Gebrauchte E-Autos: Warum der Markt nicht in die Gänge kommt

Elektroautos erleben gerade eine Absatzkrise, gleichzeitig kommen wohl bald viele gebrauchte Stromer auf den Markt. Was bedeutet das für Kaufinteressierte und wie reagieren Handel und Hersteller?

Über dieses Thema berichtet: BR24 am .

Damit sich Elektromobilität unter Marktbedingungen durchsetzt, braucht es ein hinreichend großes Gebrauchtwagenangebot über alle Preisklassen. Anders als beim Verbrenner existiert so ein Gebrauchtwagenmarkt jedoch erst ansatzweise. Der ist aber "enorm wichtig für das gesamte Ökosystem E-Mobilität", so Stefan Bratzel, Direktor des Center of Automotive Management (CAM) in Bergisch Gladbach.

Im Kern geht es darum, breitere Einkommensschichten an die E-Mobilität heranzuführen. Bei aktuellen Neupreisen meist ab 60.000 Euro aufwärts ist das unmöglich. Doch für preisgünstige, gebrauchte Stromer sind die Voraussetzungen bislang schlecht und Besserung ist nicht in Sicht – im Gegenteil, wie BR24-Recherchen bei Käufern, Herstellern und Handel ergaben.

Warum die Käufer streiken

Die Marktbeobachter der DAT Automobiltreuhand sehen für das ausgehende Autojahr 2023 "eine deutlich spürbare Kaufzurückhaltung der Endverbraucher" im gesamten Automarkt. E-Autos sind nach wie vor vergleichsweise kaum gefragt und gebrauchte Stromer lassen sich nur mit hohem Beratungsaufwand und Abschlägen verkaufen. Zum gleichen Befund kommt auch eine aktuelle Studie von Dekra und Ipsos Marktforschung. Laut Datenauswertung der Handelsplattform "autoscout" gibt die Kundschaft im Schnitt rund 15.000 Euro weniger aus als noch im Oktober 2022 – ein Preisrückgang von 31 Prozent.

Bei einem Testanruf im Berliner Audi-Zentrum wurde uns ein zwei Jahre alter E-Tron 50 für 31.900 Euro angeboten, also rund 45.000 Euro unter Neupreis. Das liegt auch am Alter des Wagens. Denn wenn sich Kunden für einen Elektro-Gebrauchtwagen entscheiden, dann in 90 Prozent der Fälle als Jahreswagen.
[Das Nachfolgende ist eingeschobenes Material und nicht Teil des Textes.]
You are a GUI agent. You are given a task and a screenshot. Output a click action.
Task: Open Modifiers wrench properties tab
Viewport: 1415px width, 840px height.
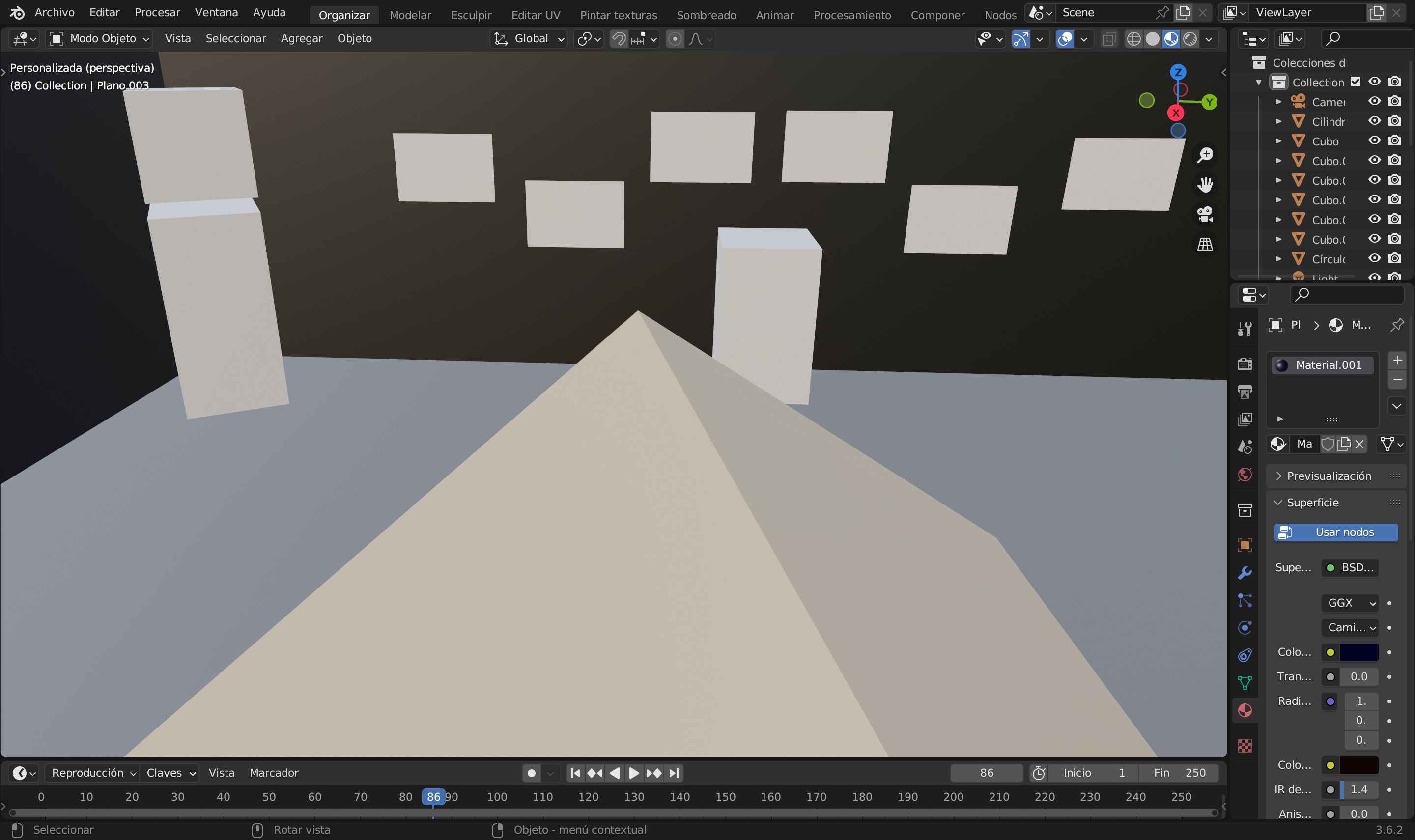click(1245, 573)
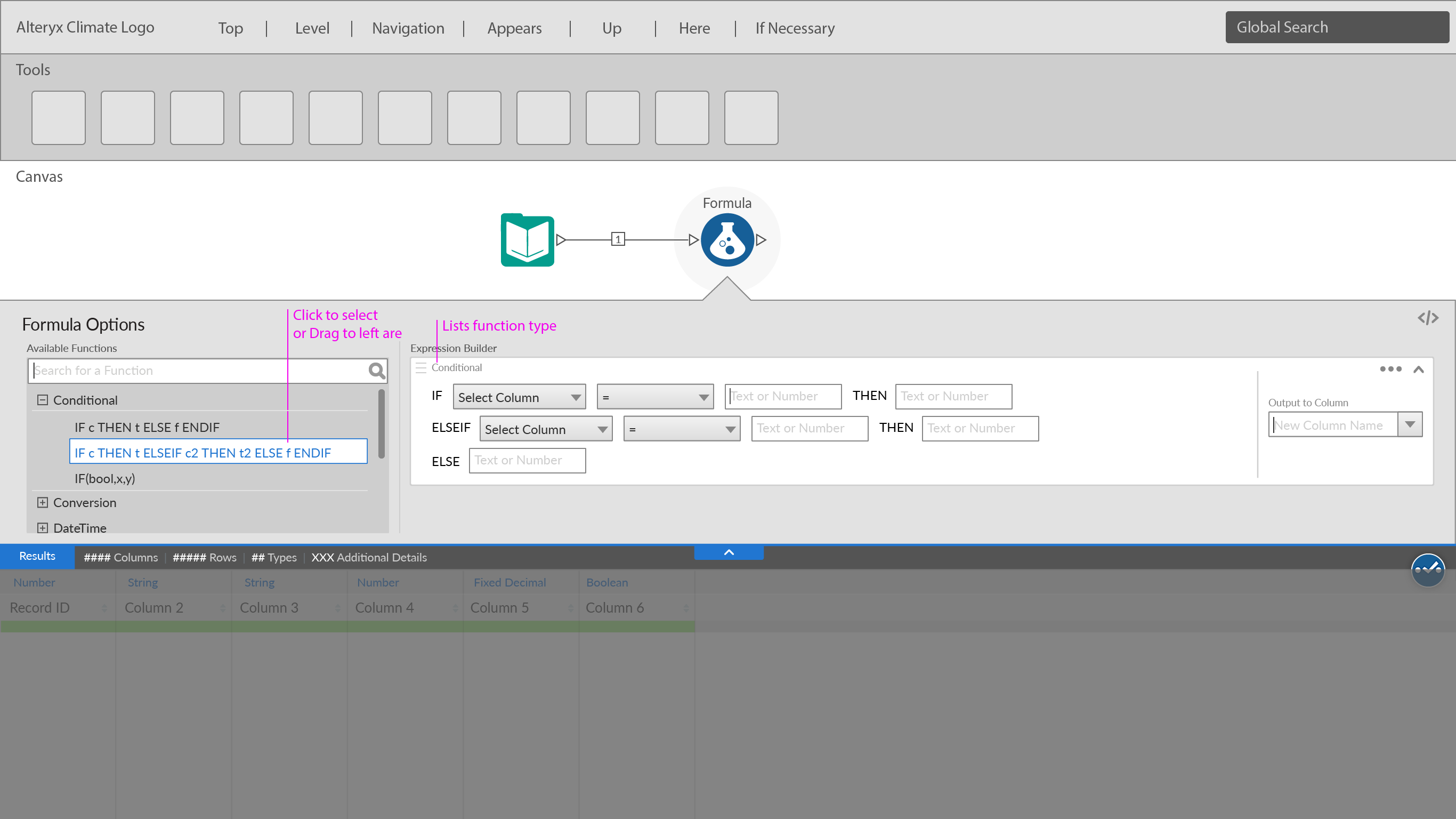Collapse the Conditional expression card chevron
The width and height of the screenshot is (1456, 819).
(1418, 370)
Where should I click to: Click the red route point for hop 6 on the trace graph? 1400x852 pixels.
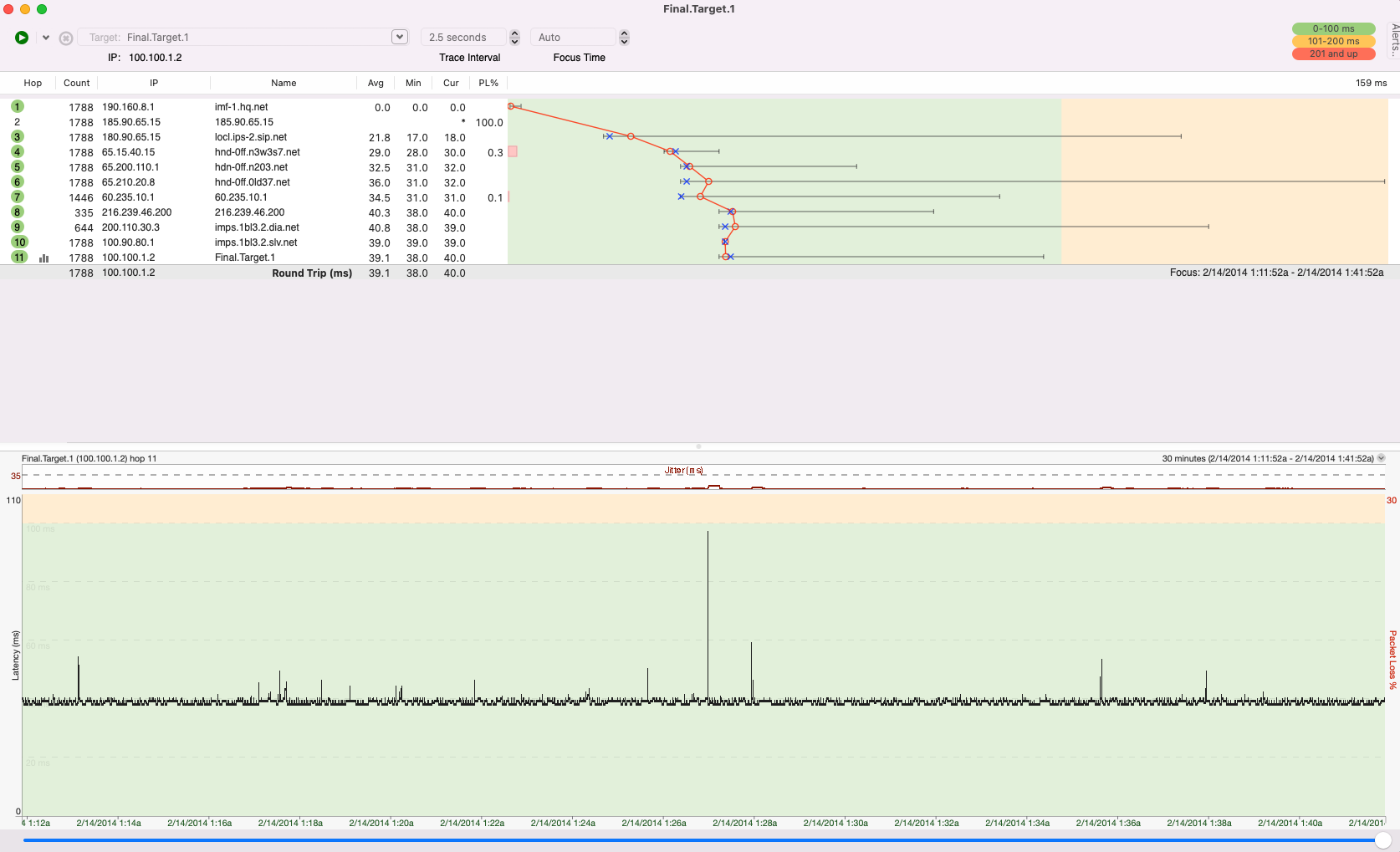[x=708, y=181]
Weil Batterie, Reichweite und Ladekapazitäten immer besser werden, mutieren gebrauchte Stromer mit veralteter Technik rasch zu Ladenhütern.

Hier wird es darauf ankommen, wie schnell und überzeugend der Gesundheitszustand ("State of Health") eines Akkus künftig ermittelt und für Gebrauchtkäufer zertifiziert werden kann. Denn eine zeitwertgerechte Reparatur wie bei Verbrennern ist beim E-Akku in der Regel nicht möglich und ein Komplettaustausch geht in die Tausende.

Förderpolitik als "Rohrkrepierer"

Gebrauchtwagen-Kunden haben bei jungen E-Autos zudem nur einen geringen Preisvorteil gegenüber Neuwagen mit staatlicher Förderung. Die Förderung gebrauchter Stromer sei wegen der vielen Einschränkungen ein "Rohrkrepierer", so Marcus Weller, ZDK-Experte für Elektromobilität.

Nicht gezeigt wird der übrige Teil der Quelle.